Listening to Nora: NP Katie’s moving piece about how adolescent Nora, in treatment for cancer, asked for The Truth, and how hearing and honoring this request provided Katie the direction she needed to give Nora the care she deserved.
If I’d Had a Crystal Ball, What Would I Have Done?: No one on the outside can see how much beauty and joy there is for us parents on the inside of our lives with our children. It is a knowing and a seeing that only comes with the living and the loving. Mom Jessica captures this so perfectly and poignantly in this piece. “I wouldn’t have asked to parent a child with a terminal disease; but had I known what I was in for, I would have begged to parent Dalia.”
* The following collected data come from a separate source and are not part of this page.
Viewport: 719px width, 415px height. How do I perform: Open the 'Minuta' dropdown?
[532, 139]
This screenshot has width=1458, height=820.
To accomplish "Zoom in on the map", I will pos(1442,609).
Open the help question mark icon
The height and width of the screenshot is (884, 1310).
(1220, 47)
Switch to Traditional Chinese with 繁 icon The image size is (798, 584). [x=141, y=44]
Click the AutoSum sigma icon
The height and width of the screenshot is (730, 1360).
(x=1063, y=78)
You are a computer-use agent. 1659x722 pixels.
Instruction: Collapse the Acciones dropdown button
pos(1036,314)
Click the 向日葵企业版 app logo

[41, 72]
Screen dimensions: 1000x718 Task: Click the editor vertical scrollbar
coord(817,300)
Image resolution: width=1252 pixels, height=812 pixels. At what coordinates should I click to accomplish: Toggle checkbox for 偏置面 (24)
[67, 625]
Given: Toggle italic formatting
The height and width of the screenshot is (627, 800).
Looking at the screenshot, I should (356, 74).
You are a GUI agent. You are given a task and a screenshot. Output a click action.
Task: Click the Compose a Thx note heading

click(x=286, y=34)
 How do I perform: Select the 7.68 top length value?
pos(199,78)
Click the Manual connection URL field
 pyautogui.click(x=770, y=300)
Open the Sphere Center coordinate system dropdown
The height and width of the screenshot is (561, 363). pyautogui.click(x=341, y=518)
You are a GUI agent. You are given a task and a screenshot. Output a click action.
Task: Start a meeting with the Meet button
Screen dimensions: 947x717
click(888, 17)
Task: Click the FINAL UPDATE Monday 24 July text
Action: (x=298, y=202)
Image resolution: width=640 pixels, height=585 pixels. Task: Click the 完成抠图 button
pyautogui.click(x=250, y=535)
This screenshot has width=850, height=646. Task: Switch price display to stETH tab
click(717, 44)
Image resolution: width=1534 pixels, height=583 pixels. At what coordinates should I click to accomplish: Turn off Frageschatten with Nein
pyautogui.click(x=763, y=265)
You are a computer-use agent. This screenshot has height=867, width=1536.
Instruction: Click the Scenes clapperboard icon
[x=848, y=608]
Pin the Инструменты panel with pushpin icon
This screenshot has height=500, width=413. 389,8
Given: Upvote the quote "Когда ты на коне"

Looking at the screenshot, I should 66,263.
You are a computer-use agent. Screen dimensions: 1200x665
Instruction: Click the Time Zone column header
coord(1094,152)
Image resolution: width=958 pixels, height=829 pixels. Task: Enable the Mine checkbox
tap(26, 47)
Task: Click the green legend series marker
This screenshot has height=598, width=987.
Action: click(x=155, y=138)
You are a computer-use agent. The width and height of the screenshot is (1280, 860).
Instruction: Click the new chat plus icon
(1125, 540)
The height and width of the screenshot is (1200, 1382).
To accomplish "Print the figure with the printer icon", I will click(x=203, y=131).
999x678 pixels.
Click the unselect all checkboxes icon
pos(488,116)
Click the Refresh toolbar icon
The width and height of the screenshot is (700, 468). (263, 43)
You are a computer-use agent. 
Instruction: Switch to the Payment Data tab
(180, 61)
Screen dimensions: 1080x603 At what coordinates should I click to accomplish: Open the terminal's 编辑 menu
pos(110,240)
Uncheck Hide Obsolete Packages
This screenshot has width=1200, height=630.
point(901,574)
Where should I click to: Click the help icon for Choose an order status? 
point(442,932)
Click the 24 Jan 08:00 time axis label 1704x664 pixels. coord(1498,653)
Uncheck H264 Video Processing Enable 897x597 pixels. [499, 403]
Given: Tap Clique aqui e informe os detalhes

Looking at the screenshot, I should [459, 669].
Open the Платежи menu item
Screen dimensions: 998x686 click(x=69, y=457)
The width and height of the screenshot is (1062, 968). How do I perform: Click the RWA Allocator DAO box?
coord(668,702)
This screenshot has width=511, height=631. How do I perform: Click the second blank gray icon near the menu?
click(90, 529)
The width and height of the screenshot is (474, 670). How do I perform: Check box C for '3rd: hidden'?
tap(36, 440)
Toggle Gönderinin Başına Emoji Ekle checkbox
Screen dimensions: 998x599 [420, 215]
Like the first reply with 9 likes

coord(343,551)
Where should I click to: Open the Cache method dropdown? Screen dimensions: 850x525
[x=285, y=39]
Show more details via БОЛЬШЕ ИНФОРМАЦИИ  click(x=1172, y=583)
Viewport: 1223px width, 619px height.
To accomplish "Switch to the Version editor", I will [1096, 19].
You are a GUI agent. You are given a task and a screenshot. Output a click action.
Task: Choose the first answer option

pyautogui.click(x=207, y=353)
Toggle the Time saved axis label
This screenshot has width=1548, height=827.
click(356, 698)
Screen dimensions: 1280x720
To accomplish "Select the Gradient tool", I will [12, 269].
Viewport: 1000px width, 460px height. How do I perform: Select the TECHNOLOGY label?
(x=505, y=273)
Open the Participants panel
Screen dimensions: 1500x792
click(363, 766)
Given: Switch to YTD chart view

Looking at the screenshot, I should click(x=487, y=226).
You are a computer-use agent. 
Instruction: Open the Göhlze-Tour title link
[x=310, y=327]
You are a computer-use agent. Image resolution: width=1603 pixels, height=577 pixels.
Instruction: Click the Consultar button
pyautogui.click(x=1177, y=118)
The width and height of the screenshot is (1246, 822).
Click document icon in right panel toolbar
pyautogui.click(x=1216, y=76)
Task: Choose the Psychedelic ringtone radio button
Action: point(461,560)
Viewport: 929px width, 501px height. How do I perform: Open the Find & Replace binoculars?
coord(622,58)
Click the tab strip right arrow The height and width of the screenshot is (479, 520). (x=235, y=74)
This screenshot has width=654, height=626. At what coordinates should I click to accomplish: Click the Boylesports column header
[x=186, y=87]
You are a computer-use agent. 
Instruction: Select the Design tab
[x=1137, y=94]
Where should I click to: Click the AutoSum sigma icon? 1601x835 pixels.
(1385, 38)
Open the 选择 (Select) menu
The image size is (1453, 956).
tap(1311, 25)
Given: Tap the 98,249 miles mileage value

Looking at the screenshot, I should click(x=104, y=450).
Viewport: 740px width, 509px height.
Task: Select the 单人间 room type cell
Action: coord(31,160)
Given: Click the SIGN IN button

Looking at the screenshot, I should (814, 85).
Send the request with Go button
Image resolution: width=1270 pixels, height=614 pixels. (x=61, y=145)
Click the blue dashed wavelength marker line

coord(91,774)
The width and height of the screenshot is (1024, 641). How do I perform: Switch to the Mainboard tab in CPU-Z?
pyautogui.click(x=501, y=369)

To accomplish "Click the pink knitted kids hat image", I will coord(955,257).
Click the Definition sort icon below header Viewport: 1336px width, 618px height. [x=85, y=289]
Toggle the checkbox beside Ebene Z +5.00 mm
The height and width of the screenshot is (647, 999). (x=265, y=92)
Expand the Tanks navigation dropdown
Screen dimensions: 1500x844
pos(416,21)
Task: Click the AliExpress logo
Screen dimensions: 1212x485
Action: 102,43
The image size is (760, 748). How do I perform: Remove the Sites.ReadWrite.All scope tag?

Mom Robin, mother of David. Robin is both a nurse, a mother, and a passionate advocate for palliative care. She wrote the recently published book Living Well with a Serious Illness. Born of her experience with her son following the relapse of his leukemia as a teenager, Robin cares especially about tending to the spiritual needs of adolescents living with illness.
The spiritual needs of children living with illness and their caregiving parents can be overlooked or unexplored, deepening the sense of isolation and anxiety. This Guide to Spirituality and Caregiving in Serious Illness is designed to help anchor and gently direct caregivers forward.
You may have noticed that Courageous Parents Network has been interviewing and more frequently featuring BIPOC parents and clinician. And while the perspective of a parent or a clinician is purely that – the perspective of a unique individual in a moment in time, based on their individual experience and values – we are intentionally asking these BIPOC individuals to speak to their experience, if any, with unconscious bias in medicine.
Featured this month are the new voices of parents Sarita and Kareem Edwards, whose fifth child, son Elijah, was diagnosed in utero with Trisomy 18. Elijah is now six years old; and Arika Patneaude, MSW, LICSW the Director of Bioethics and Palliative Care at Seattle Children’s Hospital and an advocate for health equity in medicine.
These two particular videos – one from the Edwards, one from Ms. Patneaude – can be seen as talking to each other about how unconscious biases show up in the medical setting. For the Edwards, they felt the bias both in terms of their son’s diagnosis and their race.
Watch Sarita and Kareem: “I shouldn’t have to start flashing all these badges in order for you to respond.”
Watch Arika Patneaude: “As clinicians we may not even recognize that we’re treating these two families differently.”
New for you this month are several items worthy of your time to read, watch and share. These words and the emotional landscape they describe will likely linger in your mind’s eye and remind you that you are not alone and that we each have incredible capacity to endure and create something beautiful alongside suffering.
The Endurance We Didn’t Choose: An avid runner, mom Kim describes the role that running played in helping her cope during Lucas’ illness journey and now in grief following his death from Leigh Syndrome. Most striking for me is the connection Kim makes between the stamina of the runner and her sweet boy’s stamina as his mitochondrial disease drained more and more from him.
The Nursing Dilemma: Mom Jessica’s piece about the impact of homecare nurses, in scarce supply, on her family’s ability to keep Dalia comfortable and happy at home for eight years; and the unique relationship between those nurses and the family. “Several years into our relationship with one of our most dependable, competent nurses…someone to whom I literally trusted my daughter’s life, I realized I didn’t even know her last name.”
Our son’s funeral: Mom Ashley’s intimate account of her family’s decision to give baby Viggo a home funeral and what and who it took to make that happen. This includes bringing Viggo’s body home from the hospital for several days, the participation of Viggo’s older siblings and their friends, and then the private journey to the crematory.
Standing in the Gap: Dr. Khaliah Johnson’s essay on her commitment to pediatric palliative care for all families, especially families of color and those in the margins.
Mom April, mother of Jackson who had Krabbe Disease. This conversation with April slayed me, I think especially because of how April’s protective love for her only child radiates through everything she says. April talks about how the progression of his disease impacted her decisions about his care, the road to DNR, wanting to be taken seriously as Jackson’s advocate as a Black mother, and her quiet wish to become more herself again in time.
It’s Summer: CPN’s Travel Booklet for families of medically complex children includes practical and comprehensive tips and suggestions for venturing forth. Produced with Brades’ Place.